* Exercise brief
What you return must match the records below character for character, except that no picture appears.
Data provided below:
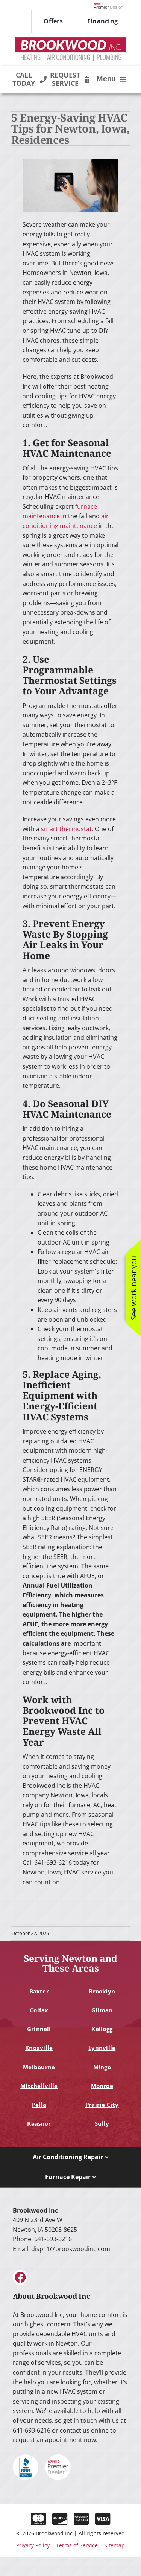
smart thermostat (66, 829)
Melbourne (39, 2067)
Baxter (39, 1991)
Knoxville (39, 2047)
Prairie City (102, 2104)
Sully (102, 2123)
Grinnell (39, 2029)
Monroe (102, 2085)
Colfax (39, 2010)
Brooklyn (102, 1991)
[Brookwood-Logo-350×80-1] (70, 40)
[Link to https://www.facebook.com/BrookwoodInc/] (20, 2277)
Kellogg (101, 2029)
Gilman (101, 2010)
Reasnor (39, 2123)
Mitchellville (39, 2085)
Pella (39, 2104)
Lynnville (101, 2047)
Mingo (102, 2067)
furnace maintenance (60, 511)
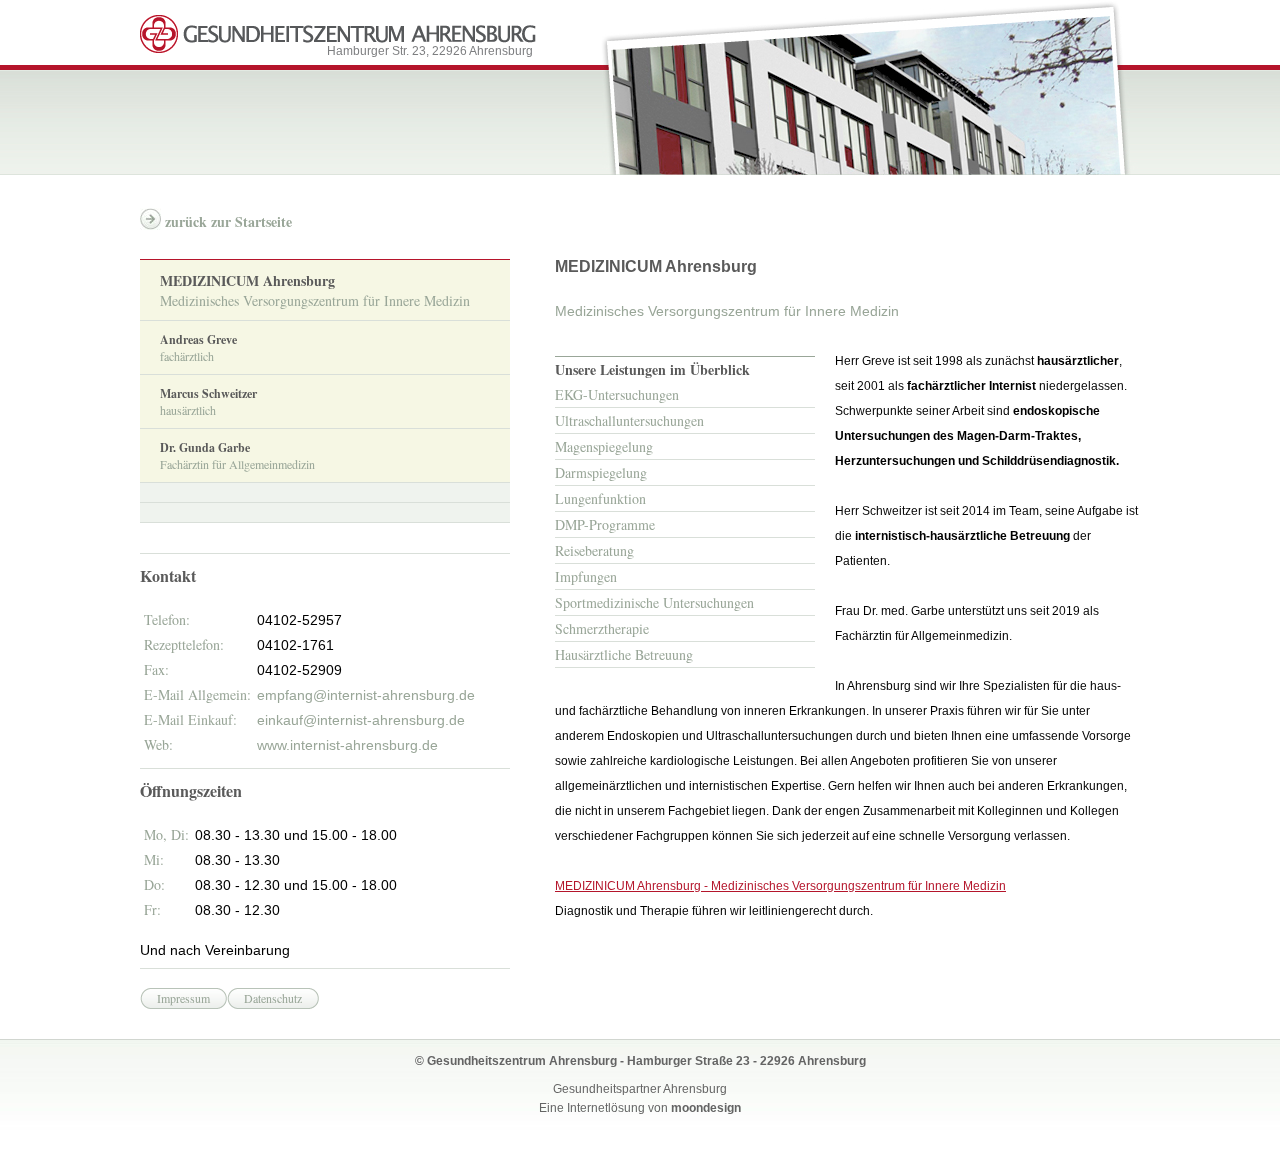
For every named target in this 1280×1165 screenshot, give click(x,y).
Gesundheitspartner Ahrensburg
End of Data provided.
* Written solution
smart thermostat (66, 829)
Melbourne (39, 2067)
Baxter (39, 1991)
Knoxville (39, 2047)
Prairie City (102, 2104)
Sully (102, 2123)
Grinnell (39, 2029)
Monroe (102, 2085)
Colfax (39, 2010)
Brooklyn (102, 1991)
[Brookwood-Logo-350×80-1] (70, 40)
[Link to https://www.facebook.com/BrookwoodInc/] (20, 2277)
Kellogg (101, 2029)
Gilman (101, 2010)
Reasnor (39, 2123)
Mitchellville (39, 2085)
Pella (39, 2104)
Lynnville (101, 2047)
Mingo (102, 2067)
furnace maintenance (60, 511)
For every named target in this 1280×1165 screenshot, give click(x,y).
Gesundheitspartner Ahrensburg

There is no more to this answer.